Boston crime prediction

I have done an analysis on the boston crime data and it can be found here. My current goal is to predict the number of crimes in Boston. I use the same crime data in the previous analysis.

Analysis

I used the offense group from data as the main parameter in prediction. I used the spatial file of Boston neighborhoods and zipcodes in Boston city as the other data. I can find the number of crimes in Boston based on offense group. After this I need to convert that into a matrix format. I used 100 X 132 matrix of latitude X longitude. Here I used equal bins of latitude and logitude. This means that if the bins of latitude is 1 deg and I use 1 deg for longitude. I used geopandas to check whether the Boston neighborhoods spatial file has these coordinates and creates a mask of Boston. Many of the elements from generated array are empty and I use an Inverse Distance Weighting algorithm to fill the empty elements. I will be working on the area of zipcode area for this prediction. It is also possible to work for an address area in the same way as zipcode area. Fortunately, the number of crime is so small in different addresses. After that I look for the array points in the zipcode region based on spatial file and reinserted the interpolated values.

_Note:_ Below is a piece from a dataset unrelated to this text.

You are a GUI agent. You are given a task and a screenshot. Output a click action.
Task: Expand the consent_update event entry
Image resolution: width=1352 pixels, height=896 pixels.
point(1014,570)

I use five years of crime data in a zipcode area and I find the sum of crimes per year. I use a linear regression of the sum of crimes within the zipcode region to check dependence of the year. I use this regression to predict crimes in the zipcode region. If I have no trend in the sum of crimes per year then I use the average of sum for the prediction. There are a few instances where there is no data and I ignore that. If there is a trend for the rest of the sum I use that for the prediction and if this not then I use the average of the sum of crimes per year.